Set problem A: List every centrifugal force value, in g, that the patent excerpt gives for step 5.
Set problem B: Carry on the patent excerpt about the process steps from the point where it stops.

Document segment:
In the optional step 3 of the process according to the present invention, the solution obtained in step 2 is heated. In further embodiment, the solution is heated for 1 to 1000 minutes to 30° C. to 120° C. In a preferred embodiment, in step 3, the solution obtained in step 2 is heated for 1 to 10, in particular 5 to 10, minutes to 75° C. to 100° C. In an even more preferred embodiment, the solution is heated for 5 minutes to 95° C. In a particular and preferred embodiment, the method of the present invention comprises step 3 according to all its different embodiments, and hence step 3 is not optional, but is always included in the method of the present invention. In still another further embodiment, step 3 is optional in the method according to the present invention, and the method according to the invention can be performed without step 3.

In the process according to the present invention, the solution obtained in step 2 or 3 is cooled down in step 4. In a further aspect, in step 4 the solution is cooled down for 0 to 600 minutes to 40° C. to −35° C. In a preferred embodiment, in step 4, the solution obtained in step 3 is cooled down for 5 to 60 minutes to 8° C. to −8° C. In an even more preferred embodiment, the solution is cooled down at 0° C. on ice for 30 minutes.

The process of the present invention is further characterized in that it comprises a step 5 wherein from the solution of step 4 any precipitate formed during steps 1 to 4 is separated and isolated. Said separation and isolation of the solution from any precipitate can be performed by any suitable separation method, such as for example centrifugation or filtration. In a preferred embodiment, the separation and isolation is performed by centrifugation. In an even more preferred embodiment, the centrifugation in step 5 is performed for 0 to 600 minutes at 100 g to 100000 g. In an even more preferred embodiment, the centrifugation in step 5 is performed for 1 to 60 minutes, for example for 10, 20 or 30 minutes, at 1000 g to 50000 g. For example, the centrifugation in step 5 is performed for 15 minutes at 20000 g at 4° C.

Stored data:
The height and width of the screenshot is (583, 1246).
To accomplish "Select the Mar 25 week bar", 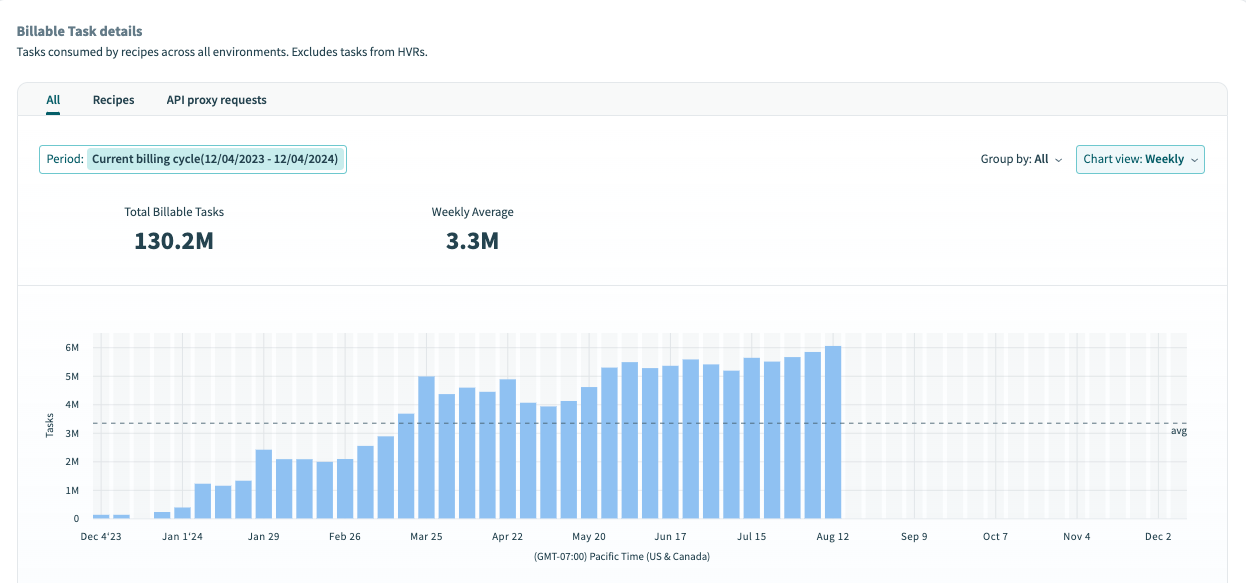I will (x=426, y=448).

Output A: 100 g, 100000 g, 1000 g, 50000 g, 20000 g

Output B:
In the last step (step 6) of the process according to the invention, the solution obtained from step 5 is diluted in water optionally supplemented with a third acid, thereby obtaining the anti-adsorption solution. In a preferred embodiment, in step 6, the solution is diluted in water supplemented with 0.1% to 10% (m/V) of a third acid; preferably diluted in water supplemented with 0.1% to 1% (m/V) of a third acid, such as for example 0.1%, 0.2% or 0.5% of a third acid. In a most preferred embodiment, 0.1% of a third acid is used. In further embodiment, in step 6, the solution obtained in step 5 is diluted in water supplemented with said third acid by the addition of 0.1 to 9.9 parts of the solution obtained in step 5 in 9.9 to 0.1 parts water supplemented with said third acid. In a preferred embodiment, in step 6, the solution obtained in step 5 is diluted in water supplemented with the third acid by the addition of 2 parts of the solution on 1 part of water supplemented with said third acid. In another embodiment, in step 6, the solution is diluted in water without the presence of any acid. In particular, the solution obtained in step 5 is diluted in water by the addition of 0.1 to 9.9 parts of the solution obtained in step 5 in 9.9 to 0.1 parts water. In a preferred embodiment, in step 6, the solution obtained in step 5 is diluted in water by the addition of 2 parts of the solution in 1 part of water.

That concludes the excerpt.